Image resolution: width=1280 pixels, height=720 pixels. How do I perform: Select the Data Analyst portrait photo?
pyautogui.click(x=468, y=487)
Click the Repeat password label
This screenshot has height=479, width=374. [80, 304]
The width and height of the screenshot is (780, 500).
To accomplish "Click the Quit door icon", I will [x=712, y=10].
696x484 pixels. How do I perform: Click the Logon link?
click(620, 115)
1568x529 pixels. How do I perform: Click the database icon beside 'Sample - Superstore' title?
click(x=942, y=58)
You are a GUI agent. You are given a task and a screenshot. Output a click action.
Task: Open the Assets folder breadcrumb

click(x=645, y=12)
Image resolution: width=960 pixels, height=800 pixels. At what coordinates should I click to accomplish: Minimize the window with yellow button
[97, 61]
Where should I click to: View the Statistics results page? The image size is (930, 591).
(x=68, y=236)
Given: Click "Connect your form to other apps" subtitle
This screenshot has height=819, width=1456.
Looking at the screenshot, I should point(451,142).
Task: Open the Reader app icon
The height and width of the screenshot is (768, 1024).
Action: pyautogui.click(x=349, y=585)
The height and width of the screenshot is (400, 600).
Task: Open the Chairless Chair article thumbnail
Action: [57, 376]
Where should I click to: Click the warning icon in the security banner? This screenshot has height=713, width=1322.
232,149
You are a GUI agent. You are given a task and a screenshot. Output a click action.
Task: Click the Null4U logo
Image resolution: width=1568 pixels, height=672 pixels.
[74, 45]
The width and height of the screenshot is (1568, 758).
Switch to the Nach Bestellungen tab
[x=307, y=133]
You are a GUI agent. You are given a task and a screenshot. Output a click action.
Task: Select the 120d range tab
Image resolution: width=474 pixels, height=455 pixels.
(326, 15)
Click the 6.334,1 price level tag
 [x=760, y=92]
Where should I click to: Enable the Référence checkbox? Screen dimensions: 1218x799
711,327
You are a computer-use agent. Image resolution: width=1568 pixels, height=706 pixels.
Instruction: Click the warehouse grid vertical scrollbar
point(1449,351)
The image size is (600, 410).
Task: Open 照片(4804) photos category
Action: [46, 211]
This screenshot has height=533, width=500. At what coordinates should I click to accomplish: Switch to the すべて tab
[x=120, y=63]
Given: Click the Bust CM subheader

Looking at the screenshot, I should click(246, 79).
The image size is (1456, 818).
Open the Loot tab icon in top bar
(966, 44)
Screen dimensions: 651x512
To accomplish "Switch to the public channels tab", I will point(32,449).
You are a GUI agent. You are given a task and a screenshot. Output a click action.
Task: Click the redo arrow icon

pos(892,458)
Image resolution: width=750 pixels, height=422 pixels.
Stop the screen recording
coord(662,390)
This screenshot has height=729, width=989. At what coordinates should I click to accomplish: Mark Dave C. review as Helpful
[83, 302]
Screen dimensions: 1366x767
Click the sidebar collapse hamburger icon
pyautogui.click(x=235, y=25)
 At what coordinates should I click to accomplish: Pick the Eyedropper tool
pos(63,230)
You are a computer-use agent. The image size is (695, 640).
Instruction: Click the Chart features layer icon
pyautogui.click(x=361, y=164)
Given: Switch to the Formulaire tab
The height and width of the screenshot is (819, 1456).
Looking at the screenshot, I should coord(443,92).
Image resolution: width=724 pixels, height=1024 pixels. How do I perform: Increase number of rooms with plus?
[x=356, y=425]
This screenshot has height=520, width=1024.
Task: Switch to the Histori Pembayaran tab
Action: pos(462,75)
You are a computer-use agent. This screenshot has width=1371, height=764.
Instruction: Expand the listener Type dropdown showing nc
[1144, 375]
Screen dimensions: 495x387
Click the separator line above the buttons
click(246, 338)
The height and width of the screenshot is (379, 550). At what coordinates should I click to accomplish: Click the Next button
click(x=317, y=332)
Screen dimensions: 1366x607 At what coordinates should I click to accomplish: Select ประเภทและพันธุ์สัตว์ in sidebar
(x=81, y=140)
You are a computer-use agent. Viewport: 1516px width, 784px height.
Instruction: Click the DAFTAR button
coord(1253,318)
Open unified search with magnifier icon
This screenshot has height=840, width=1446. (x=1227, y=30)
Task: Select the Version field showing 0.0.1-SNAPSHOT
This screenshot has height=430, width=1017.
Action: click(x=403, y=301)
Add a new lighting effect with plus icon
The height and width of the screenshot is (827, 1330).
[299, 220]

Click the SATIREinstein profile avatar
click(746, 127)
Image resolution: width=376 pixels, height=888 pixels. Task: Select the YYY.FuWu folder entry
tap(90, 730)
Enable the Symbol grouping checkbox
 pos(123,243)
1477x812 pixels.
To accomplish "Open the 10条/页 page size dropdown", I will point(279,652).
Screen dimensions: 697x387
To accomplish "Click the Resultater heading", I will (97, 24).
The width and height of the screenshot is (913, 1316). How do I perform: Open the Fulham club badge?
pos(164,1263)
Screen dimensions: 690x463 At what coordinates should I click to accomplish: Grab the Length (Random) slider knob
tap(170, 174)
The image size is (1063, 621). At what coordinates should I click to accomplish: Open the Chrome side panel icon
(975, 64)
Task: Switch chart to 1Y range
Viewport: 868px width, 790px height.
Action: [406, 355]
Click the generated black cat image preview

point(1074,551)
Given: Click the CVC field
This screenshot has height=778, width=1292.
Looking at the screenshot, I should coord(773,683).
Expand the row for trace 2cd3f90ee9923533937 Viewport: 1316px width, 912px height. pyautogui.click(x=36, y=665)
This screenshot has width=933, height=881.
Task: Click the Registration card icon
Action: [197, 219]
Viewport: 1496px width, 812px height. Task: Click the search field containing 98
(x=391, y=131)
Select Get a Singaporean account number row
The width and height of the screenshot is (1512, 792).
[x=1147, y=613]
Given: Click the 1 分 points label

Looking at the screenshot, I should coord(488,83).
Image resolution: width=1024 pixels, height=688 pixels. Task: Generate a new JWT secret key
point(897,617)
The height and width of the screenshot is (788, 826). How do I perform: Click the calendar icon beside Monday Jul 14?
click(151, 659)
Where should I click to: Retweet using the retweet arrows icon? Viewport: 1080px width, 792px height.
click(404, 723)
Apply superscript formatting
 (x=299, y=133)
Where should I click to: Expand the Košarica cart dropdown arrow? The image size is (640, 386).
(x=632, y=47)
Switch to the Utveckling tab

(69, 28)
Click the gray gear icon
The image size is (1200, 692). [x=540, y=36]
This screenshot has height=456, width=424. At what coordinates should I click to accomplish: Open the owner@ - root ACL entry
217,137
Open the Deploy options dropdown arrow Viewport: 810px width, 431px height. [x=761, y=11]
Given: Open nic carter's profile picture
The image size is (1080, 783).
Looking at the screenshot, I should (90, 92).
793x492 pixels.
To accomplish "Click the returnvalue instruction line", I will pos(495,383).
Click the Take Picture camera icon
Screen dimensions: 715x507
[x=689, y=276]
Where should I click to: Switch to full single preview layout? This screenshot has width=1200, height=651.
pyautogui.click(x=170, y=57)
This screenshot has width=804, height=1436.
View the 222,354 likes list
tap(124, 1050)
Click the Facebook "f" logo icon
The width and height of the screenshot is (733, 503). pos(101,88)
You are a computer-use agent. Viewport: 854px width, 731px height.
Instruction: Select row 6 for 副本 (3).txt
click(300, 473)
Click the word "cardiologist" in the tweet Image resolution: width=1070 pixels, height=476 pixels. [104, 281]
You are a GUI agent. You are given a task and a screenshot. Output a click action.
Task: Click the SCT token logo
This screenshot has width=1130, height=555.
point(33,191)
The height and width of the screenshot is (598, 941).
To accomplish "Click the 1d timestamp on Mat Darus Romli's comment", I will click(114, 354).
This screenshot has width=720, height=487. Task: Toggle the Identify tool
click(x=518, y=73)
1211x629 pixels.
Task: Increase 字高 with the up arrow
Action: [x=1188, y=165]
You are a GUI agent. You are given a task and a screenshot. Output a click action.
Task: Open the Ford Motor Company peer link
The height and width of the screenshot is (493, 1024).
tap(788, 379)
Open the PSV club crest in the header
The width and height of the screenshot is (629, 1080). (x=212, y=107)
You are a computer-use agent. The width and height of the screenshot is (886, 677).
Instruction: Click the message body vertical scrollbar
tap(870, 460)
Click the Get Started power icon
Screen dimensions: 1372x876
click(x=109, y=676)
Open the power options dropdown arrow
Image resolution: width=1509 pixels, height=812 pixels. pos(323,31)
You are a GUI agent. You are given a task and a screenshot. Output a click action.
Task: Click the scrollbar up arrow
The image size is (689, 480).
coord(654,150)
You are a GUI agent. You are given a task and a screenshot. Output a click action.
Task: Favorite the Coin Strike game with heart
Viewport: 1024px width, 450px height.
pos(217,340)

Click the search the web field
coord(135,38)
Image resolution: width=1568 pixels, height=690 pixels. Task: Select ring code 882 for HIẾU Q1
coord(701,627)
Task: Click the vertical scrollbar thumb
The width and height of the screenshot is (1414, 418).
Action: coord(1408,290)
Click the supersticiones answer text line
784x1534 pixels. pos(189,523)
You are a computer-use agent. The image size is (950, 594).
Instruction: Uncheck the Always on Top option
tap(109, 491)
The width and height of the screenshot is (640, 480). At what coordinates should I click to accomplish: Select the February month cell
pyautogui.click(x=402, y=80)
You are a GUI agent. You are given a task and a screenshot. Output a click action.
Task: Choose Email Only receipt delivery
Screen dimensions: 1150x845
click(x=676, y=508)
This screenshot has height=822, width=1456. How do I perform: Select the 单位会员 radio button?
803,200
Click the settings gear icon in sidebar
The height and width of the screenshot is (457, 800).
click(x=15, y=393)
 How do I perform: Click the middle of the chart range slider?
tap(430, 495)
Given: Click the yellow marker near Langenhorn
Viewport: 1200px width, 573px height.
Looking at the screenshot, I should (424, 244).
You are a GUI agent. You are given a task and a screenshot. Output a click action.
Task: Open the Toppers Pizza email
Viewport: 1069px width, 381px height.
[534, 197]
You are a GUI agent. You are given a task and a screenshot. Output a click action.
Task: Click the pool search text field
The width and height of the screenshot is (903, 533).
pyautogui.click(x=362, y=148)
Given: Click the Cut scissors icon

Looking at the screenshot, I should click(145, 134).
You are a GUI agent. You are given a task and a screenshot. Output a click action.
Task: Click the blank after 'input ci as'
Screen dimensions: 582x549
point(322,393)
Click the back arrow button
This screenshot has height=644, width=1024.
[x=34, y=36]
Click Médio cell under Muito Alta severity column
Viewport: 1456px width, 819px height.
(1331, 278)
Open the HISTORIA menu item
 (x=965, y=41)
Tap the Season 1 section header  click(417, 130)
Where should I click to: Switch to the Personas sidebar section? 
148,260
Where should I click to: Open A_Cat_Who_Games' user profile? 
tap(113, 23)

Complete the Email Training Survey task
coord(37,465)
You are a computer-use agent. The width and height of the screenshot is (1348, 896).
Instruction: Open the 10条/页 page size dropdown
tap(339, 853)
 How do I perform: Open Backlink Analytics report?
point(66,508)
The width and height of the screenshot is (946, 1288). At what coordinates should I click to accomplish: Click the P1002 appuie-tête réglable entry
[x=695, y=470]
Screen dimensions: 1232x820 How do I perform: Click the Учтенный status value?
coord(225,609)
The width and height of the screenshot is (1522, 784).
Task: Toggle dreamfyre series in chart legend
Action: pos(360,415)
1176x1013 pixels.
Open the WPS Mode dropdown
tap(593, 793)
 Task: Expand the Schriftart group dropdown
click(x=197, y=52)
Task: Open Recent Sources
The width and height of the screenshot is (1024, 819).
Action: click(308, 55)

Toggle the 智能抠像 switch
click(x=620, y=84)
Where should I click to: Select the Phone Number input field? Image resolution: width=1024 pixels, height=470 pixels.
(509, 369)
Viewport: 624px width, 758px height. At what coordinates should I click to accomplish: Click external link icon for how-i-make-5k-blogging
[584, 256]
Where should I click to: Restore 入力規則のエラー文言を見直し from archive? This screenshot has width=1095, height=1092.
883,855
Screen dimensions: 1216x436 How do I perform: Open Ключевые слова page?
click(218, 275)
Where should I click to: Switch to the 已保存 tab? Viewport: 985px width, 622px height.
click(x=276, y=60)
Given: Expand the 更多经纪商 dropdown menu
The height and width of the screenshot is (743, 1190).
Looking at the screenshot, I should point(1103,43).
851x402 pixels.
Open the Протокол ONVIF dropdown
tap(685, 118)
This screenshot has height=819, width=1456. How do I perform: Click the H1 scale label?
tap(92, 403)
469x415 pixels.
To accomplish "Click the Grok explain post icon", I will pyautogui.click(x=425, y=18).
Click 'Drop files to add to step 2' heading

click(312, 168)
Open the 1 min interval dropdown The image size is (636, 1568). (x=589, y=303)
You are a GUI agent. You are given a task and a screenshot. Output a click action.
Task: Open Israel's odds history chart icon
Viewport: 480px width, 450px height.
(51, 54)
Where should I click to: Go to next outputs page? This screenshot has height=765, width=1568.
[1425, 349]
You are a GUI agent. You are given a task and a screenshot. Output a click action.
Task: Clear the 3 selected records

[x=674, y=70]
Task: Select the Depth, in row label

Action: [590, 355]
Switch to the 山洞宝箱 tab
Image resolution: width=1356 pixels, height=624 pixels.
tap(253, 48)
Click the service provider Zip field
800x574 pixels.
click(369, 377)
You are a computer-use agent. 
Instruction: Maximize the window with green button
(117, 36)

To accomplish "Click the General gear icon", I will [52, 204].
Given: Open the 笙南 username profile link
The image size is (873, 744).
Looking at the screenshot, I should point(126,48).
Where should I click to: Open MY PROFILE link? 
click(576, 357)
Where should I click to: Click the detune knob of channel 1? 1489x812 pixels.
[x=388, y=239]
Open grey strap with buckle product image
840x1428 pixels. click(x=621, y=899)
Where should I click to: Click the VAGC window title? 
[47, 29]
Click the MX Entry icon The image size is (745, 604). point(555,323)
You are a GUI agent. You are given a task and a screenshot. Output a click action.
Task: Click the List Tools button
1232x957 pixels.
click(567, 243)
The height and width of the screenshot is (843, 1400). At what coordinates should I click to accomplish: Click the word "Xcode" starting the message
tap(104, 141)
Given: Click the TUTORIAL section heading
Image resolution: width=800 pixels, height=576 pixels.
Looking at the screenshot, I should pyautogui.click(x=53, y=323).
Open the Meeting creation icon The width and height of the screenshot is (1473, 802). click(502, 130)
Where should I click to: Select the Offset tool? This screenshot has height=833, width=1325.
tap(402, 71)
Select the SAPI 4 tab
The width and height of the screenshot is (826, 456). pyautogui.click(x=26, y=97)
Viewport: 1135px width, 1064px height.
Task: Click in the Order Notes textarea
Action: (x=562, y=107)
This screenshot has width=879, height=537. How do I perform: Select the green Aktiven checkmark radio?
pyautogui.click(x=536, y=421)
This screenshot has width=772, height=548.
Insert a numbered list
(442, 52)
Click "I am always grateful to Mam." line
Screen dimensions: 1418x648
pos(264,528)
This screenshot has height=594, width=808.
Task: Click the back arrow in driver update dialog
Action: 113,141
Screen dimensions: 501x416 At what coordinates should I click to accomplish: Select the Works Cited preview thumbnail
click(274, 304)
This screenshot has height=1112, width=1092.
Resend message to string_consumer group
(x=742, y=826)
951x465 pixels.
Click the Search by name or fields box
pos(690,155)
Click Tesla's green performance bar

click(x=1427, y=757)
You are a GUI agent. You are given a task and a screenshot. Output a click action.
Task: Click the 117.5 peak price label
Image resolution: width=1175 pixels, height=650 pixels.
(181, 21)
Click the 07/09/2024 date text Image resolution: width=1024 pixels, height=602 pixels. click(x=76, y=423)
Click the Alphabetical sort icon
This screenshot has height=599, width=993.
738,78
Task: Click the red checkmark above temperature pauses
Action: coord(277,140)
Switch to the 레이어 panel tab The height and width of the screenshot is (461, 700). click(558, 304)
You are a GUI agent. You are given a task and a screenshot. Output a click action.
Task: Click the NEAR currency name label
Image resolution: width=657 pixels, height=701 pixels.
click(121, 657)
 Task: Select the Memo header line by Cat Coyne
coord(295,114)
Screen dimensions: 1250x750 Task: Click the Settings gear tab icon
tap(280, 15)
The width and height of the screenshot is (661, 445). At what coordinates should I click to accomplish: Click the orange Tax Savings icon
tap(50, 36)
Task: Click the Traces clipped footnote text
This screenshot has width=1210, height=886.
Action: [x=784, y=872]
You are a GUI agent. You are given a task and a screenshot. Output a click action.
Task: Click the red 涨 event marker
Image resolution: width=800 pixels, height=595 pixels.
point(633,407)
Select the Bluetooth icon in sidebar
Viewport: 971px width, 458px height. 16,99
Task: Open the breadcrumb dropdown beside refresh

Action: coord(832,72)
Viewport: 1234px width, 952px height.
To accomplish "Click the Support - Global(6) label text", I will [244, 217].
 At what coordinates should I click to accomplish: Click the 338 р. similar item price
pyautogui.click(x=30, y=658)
------------
**Exercise objective**
A number is the only answer here: how many lines of the material above contain "marker"?

**Answer area**
2